Screen grounding listing:
--------------------------------------------------
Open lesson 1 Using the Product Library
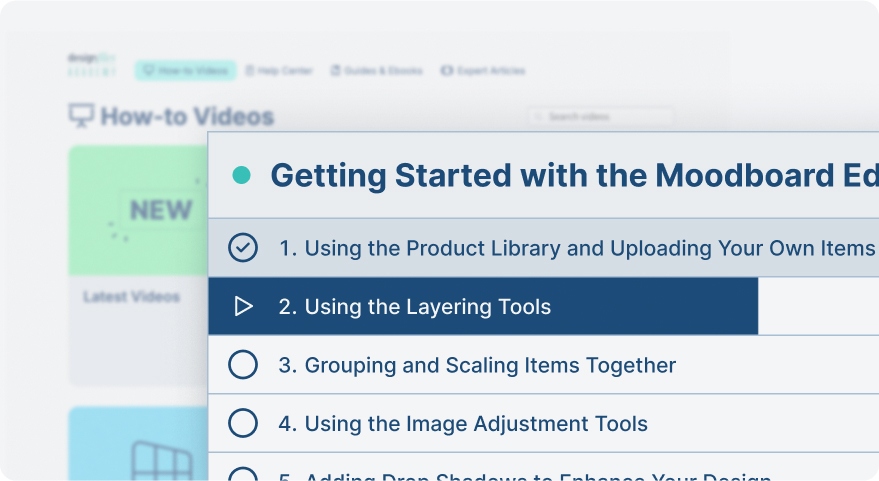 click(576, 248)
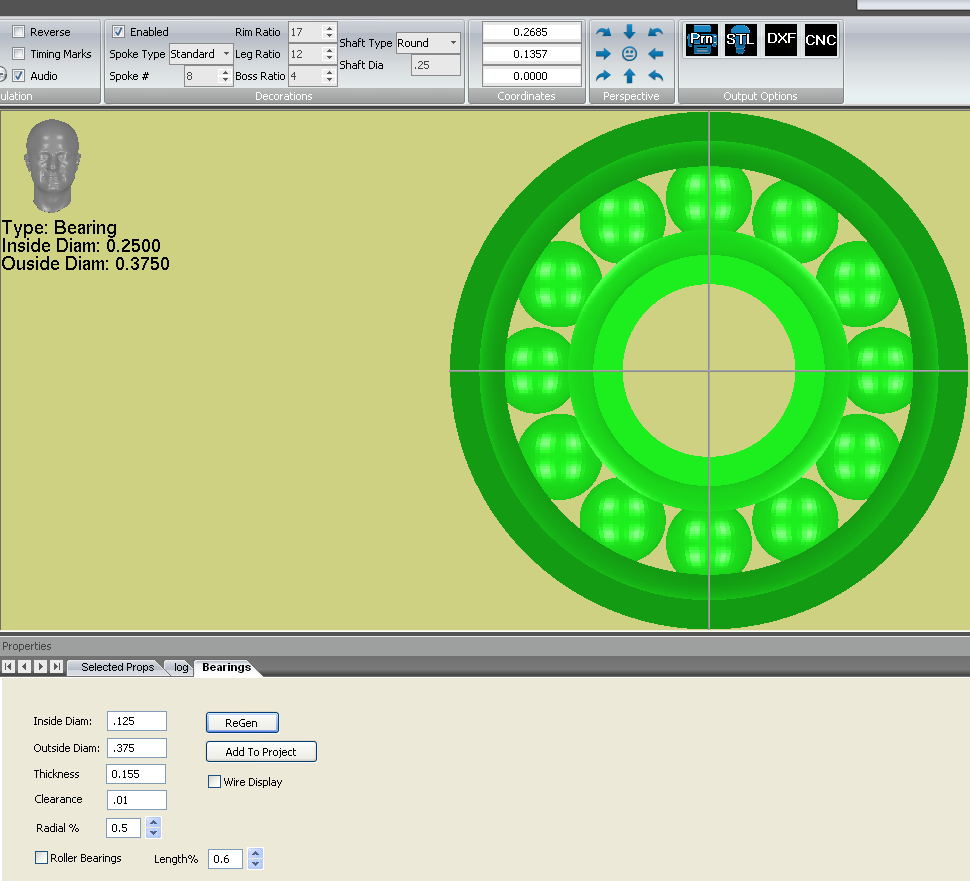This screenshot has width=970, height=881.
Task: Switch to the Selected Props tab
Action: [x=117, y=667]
--------------------------------------------------
Filter the listing above down to the lines that contain the word "Using", and copy each one.

→ Finished task
Open lesson 1 Using the Product Library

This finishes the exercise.